Insulated roof yields energy savings
Springboard Engineering insulated the roof throughout its commercial building with closed-cell spray polyurethane foam. The insulated roof reduced natural gas and electric usage, energy bills and increased employee comfort. Springboard Engineering received $8,100 total in rebates from energy-efficiency programs we offered and now saves approximately $11,000 in annual energy costs.
“The Custom Rebate program was a fantastic experience. The process was simple, fast, and the Black Hills Energy Team was truly committed to helping my company. Without the assistance of the rebate program, our company budget couldn’t complete projects of this magnitude.” – Jordan Bruntz
Jordan Bruntz, president and CEO of Springboard Engineering, and seven others co-founded the company in January 2008 and set up shop in an older building in Newton, Iowa. The commercial building is just off Newton’s main drag and appears commonplace from the outside; however, inside is where some of Iowa’s most intelligent engineers and scientists work to provide customers with full-service product development that includes engineering, prototyping and testing.
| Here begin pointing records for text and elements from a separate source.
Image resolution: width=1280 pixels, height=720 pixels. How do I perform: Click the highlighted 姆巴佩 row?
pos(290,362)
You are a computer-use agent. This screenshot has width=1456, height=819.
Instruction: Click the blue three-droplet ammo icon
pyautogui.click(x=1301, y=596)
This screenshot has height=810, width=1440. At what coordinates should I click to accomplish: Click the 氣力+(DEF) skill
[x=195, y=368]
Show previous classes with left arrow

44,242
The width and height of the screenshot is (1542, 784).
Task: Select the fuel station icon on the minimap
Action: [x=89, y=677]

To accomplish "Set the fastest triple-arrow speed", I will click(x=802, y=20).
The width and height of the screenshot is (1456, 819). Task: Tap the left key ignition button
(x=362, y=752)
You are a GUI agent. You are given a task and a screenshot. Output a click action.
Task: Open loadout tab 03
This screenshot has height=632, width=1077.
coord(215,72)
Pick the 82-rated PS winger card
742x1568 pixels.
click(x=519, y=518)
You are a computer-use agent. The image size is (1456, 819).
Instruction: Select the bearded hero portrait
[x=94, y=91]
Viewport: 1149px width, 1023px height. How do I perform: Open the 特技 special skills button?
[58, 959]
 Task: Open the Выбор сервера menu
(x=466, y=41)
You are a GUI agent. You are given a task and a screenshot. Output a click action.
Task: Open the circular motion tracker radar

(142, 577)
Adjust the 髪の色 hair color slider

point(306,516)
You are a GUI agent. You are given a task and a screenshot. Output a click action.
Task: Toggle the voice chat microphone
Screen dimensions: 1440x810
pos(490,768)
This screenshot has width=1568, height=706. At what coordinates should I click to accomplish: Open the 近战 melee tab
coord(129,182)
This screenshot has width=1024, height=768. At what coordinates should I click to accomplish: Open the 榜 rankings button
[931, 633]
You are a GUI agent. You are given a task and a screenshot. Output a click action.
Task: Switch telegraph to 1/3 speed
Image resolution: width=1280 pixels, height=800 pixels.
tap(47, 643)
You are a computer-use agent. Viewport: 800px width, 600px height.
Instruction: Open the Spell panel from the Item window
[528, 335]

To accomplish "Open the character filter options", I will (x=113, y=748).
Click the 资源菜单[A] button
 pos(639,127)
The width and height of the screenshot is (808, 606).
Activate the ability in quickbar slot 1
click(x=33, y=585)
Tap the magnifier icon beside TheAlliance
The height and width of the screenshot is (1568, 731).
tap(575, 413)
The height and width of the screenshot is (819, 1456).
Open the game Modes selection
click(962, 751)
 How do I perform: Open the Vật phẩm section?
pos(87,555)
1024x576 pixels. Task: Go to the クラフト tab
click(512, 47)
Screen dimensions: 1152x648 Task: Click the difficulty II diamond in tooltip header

When Springboard Engineering moved into the 1970s vintage building, the roof was in poor condition. Bare metal was exposed throughout the facility’s ceiling, and the leaky roof allowed the heated air to escape the building at a quicker rate than the facility’s natural gas heaters could keep up. The roof’s poor quality made the work environment drafty and uncomfortable for employees and also resulted in higher-than-necessary operating costs.
As a temporary roof solution, Bruntz used an external water sealant. However, testing appliances create humidity, and without a properly insulated roof, the humidity would turn into indoor rain. This would ultimately ruin the facility’s ceiling over time. Bruntz wanted a long-term solution to reduce his energy costs and improve the comfort of his employees’ work environment.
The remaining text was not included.